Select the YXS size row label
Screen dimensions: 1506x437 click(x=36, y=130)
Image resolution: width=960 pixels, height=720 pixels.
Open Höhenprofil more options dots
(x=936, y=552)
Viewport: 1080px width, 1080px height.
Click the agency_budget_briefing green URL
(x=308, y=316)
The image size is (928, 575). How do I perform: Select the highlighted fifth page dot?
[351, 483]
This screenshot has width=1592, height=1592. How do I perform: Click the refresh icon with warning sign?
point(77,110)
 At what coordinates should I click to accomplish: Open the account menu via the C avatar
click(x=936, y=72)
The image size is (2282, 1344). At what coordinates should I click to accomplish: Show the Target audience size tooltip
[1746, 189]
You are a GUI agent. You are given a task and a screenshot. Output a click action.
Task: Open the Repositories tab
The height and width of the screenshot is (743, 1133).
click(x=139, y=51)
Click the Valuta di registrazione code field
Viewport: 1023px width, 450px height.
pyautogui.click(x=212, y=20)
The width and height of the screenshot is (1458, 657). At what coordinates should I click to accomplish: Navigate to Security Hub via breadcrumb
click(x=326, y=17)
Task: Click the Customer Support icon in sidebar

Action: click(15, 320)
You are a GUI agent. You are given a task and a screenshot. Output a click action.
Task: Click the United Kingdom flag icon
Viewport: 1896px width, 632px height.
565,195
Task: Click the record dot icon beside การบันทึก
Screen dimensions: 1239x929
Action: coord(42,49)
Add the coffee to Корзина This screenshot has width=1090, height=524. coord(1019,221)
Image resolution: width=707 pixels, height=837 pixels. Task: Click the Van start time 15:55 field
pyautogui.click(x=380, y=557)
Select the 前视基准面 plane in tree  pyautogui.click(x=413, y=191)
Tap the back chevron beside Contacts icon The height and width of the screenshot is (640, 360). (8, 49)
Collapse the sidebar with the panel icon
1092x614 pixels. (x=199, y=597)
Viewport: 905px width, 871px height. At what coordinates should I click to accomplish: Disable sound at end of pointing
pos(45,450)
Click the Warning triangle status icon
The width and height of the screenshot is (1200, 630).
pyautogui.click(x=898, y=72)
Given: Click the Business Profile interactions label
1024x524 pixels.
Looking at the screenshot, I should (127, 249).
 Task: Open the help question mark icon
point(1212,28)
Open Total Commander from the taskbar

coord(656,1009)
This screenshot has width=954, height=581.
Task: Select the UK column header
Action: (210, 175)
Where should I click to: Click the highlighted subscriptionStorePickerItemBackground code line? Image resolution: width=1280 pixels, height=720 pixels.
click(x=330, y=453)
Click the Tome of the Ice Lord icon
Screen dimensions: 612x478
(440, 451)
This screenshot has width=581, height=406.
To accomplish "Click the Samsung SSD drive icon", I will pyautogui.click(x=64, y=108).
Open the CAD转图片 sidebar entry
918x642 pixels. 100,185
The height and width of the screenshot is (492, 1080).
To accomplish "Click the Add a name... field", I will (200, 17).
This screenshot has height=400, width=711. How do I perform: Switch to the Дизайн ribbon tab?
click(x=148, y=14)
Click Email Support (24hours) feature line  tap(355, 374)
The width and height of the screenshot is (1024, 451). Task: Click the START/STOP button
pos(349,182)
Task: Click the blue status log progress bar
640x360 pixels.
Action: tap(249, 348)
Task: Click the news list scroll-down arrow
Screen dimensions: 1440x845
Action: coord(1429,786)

########################################

## WHAT THE EXERCISE ASKS:
Wherever a line contains the string "will", copy that line from the data.

## ANSWER FOR THE TASK:
To accomplish "Click the Samsung SSD drive icon", I will pyautogui.click(x=64, y=108).
To accomplish "Click the Add a name... field", I will (200, 17).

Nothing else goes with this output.